Only hours after the onset of its first mission, the USS Voyager was thrust across the galaxy into the Delta Quadrant -- a distance so great that even at maximum speeds,  returning home would take at least seventy years. Rather than giving into despair,  Voyager duly set a course for home, determining to search for new technologies and shortcuts on the way while still fulfilling Starfleet's directive to explore space and seek out new life. Seven years later, having blazed a trail of new discoveries, alliances, and repeated victories snatched from the jaws of defeat, Voyager emerged from her long exile. Distant Shores celebrates the show's tenth anniversary with a twelve-story anthology featuring now-familiar authors like Christopher L. Bennett, Kirsten Beyer, and Keith Decandido with many others. While a few authors write their stories around episodes from the show,  other stories are completely new or examine parts of the Voyager story that the show ignored -- the integration of the Maquis and Equinox crews into Voyager's ranks, or the effect of the ship's disappearance had on the friends and family of her crewmembers.

The stories are arranged chronologically by season, with a slight concentration on the fifth and sixth seasons, and every member of the ensemble cast has a story in which he or she dominates. The book as a whole assumes some familiarity with the show,  which is understandable given that it's written for fans of the show who want to take a nostalgic look back ten years after the story began. Lay readers can piece together the details of what happened with the Equinox from the two stories that feature their difficult integration with the crew, but they'd be better off looking up the episode in question. There are no disappointments here, and even though I had no intention of reading the book this week, I found putting it back down once I'd read the introductory story to be difficult; I read most of the book through in one sitting.

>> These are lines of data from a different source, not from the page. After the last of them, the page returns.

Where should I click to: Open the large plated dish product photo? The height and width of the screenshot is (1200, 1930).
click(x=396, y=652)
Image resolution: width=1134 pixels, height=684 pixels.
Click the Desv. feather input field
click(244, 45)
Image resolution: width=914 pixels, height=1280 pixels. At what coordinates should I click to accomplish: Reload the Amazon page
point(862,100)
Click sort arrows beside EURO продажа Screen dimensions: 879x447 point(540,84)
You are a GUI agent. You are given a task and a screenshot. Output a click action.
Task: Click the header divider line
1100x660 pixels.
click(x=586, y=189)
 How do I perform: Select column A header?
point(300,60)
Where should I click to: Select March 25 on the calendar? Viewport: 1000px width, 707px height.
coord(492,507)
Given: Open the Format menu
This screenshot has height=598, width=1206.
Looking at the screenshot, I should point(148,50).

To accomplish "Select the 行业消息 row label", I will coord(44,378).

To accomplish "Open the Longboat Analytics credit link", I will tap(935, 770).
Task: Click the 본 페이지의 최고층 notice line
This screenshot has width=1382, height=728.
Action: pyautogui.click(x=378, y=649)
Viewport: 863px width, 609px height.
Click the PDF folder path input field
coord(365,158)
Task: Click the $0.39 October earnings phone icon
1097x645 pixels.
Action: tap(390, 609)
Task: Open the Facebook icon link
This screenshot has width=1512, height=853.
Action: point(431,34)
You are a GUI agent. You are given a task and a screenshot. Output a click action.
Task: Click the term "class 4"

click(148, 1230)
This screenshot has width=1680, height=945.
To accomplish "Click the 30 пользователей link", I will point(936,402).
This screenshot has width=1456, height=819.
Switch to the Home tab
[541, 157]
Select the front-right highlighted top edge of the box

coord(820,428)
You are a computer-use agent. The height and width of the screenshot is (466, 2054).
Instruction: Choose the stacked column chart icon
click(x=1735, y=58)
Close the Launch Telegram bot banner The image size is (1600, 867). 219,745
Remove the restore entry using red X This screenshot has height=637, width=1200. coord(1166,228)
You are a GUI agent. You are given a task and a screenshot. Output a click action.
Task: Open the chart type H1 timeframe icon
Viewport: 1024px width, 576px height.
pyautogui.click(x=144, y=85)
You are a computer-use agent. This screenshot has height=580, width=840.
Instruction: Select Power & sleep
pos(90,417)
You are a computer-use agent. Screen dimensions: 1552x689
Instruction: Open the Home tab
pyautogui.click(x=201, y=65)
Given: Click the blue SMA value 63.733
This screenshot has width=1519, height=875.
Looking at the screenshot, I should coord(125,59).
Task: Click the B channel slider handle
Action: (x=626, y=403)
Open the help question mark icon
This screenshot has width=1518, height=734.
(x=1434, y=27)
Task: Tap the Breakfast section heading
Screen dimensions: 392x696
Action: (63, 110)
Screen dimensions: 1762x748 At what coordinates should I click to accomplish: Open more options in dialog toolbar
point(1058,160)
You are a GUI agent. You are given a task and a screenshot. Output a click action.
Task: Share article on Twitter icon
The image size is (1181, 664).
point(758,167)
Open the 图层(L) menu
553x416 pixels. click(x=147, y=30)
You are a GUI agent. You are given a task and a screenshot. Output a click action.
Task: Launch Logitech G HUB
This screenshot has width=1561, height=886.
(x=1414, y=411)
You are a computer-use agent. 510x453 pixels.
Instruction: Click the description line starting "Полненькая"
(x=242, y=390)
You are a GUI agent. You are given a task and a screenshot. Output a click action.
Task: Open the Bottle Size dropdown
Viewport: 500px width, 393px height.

Although not essential for enjoying the Voyager Relaunch books, Kirsten Beyer did build on certain elements introduced in this collection when writing Full Circle and Unworthy. The collection is also perfectly enjoyable on its own, both for general Trek readers and those with a particular fondness for Voyager.

Some stories of note:

  • "Command Code": when Captain Janeway is put out of action soon after integrating Chakotay and other Maquis members into her crew, the newly-appointed First Officer Chakotay and Tuvok have a face-off on the bridge amidst a crisis when Tuvok doubts Chakotay's judgment and suspends his just-minted command access.
  • "Letting Go" takes place across the opening seasons Voyager, as the loved ones of Voyager's missing and presumed crew try to adjust to the thought of their spouses, friends, and children being gone forever -- and try to move on with their lives.
  • "Eighteen Minutes" gives the Doctor's side of "Blink of an Eye", wherein in the course of eighteen minutes he experiences years of life on the surface of a planet wherein time passes a bit differently. 
  • "Isabo's Shirt" explores Janeway and Chakotay's friendship and gives J/C shippers something to squee about. 


Related:

  • Prophecy and Change, Deep Space Nine's own ten-year anniversary anthology which also features some of the authors that worked on Distant Shores, including Christopher L. Bennett. I think maybe I'm going to be re-reading it in the future.